[Stored items]
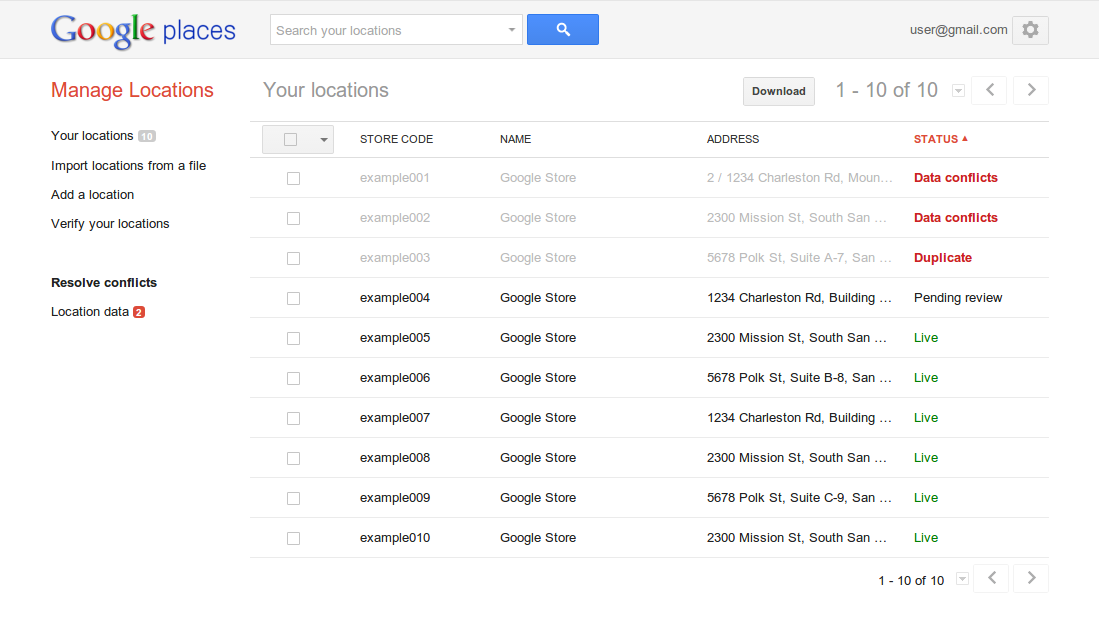
Task: Open the settings gear menu
Action: coord(1030,30)
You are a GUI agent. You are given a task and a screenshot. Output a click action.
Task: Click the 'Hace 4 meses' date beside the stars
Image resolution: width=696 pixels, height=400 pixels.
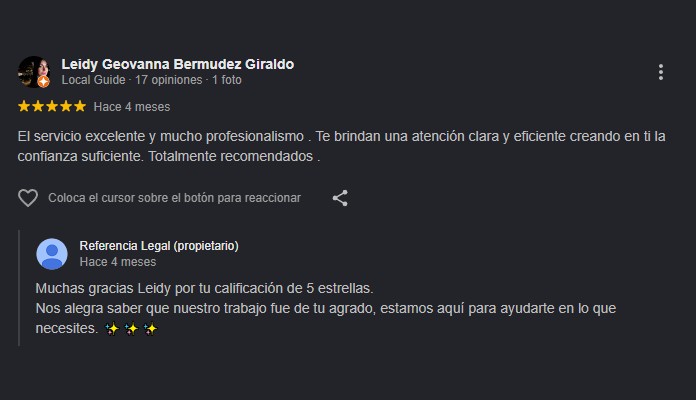tap(132, 107)
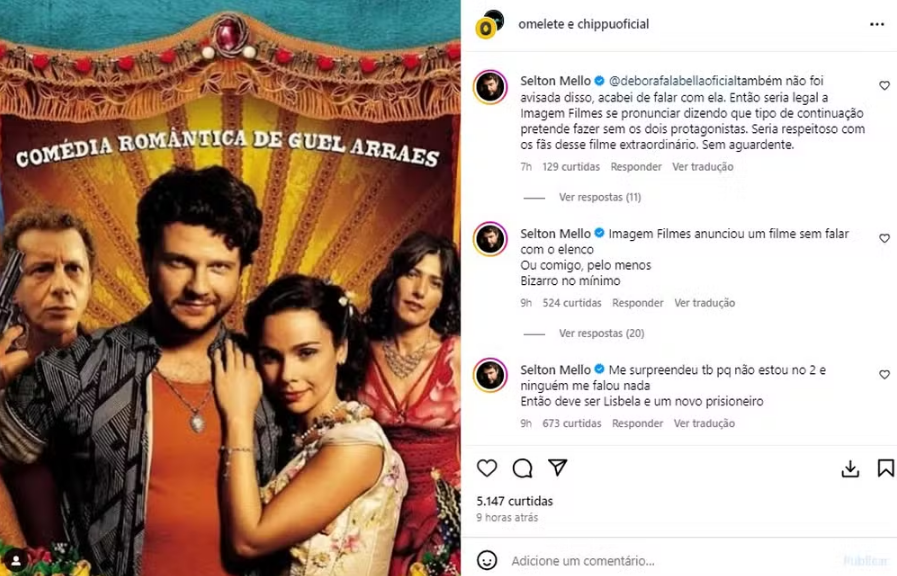Like the 'Bizarro no mínimo' comment
This screenshot has height=576, width=897.
[884, 239]
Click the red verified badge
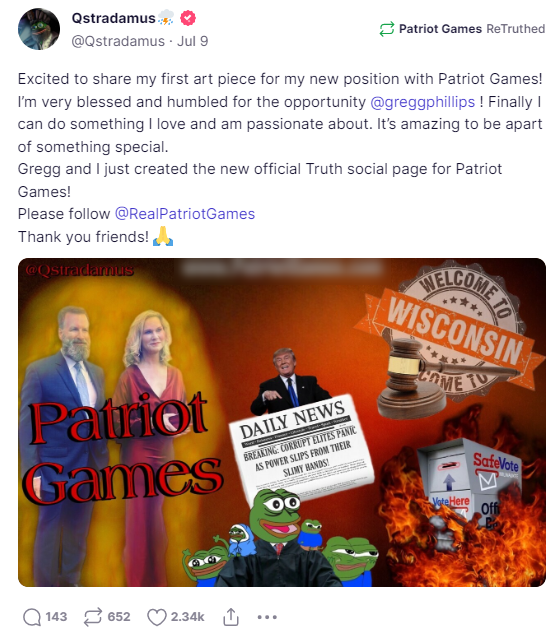The image size is (560, 633). pos(188,18)
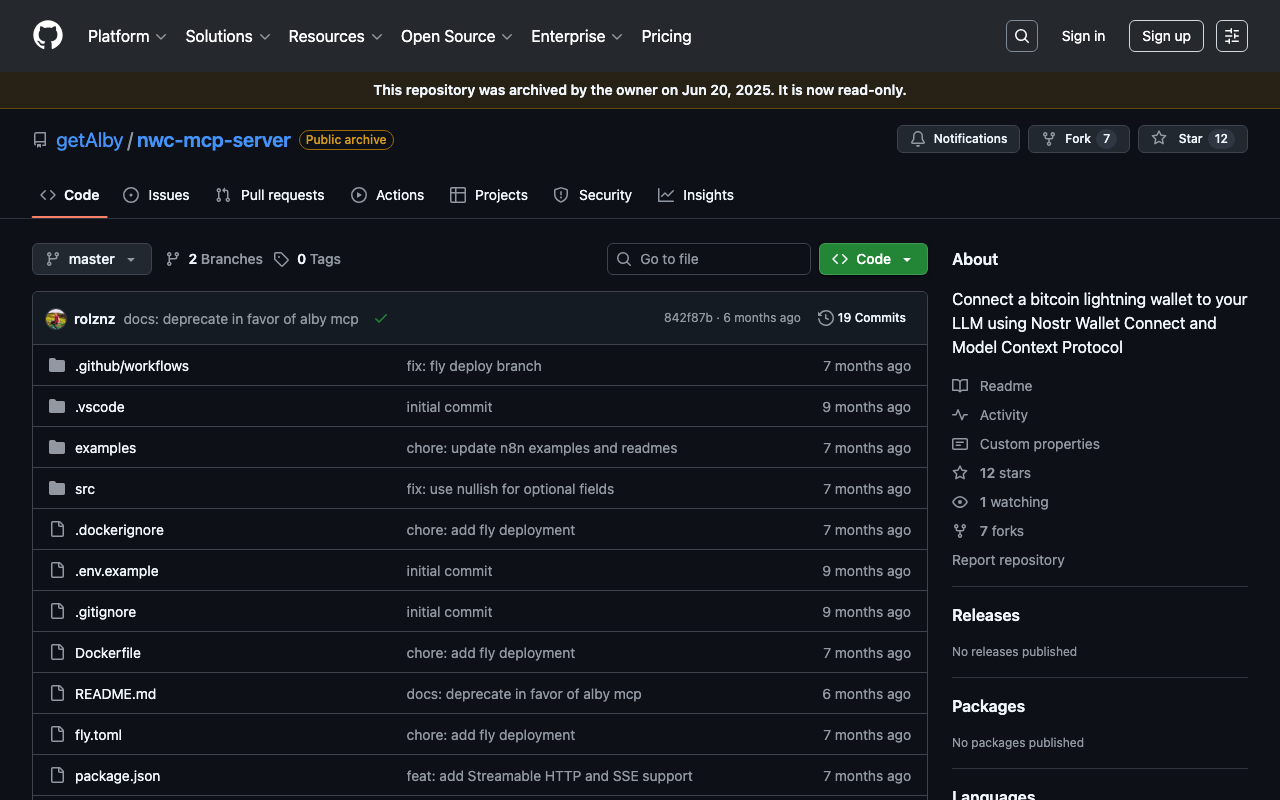Expand the Platform menu
Screen dimensions: 1280x800
pyautogui.click(x=127, y=36)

*Exercise goal*: Please retype exactly the lines from the one containing "Task: Click the" to the last line of the records above, both included, without any pictures.

*Response to this exercise*:
Task: Click the 'Hace 4 meses' date beside the stars
Image resolution: width=696 pixels, height=400 pixels.
tap(132, 107)
Like the 'Bizarro no mínimo' comment
This screenshot has height=576, width=897.
[884, 239]
Click the red verified badge
The image size is (560, 633). pos(188,18)
Expand the Platform menu
Screen dimensions: 1280x800
pyautogui.click(x=127, y=36)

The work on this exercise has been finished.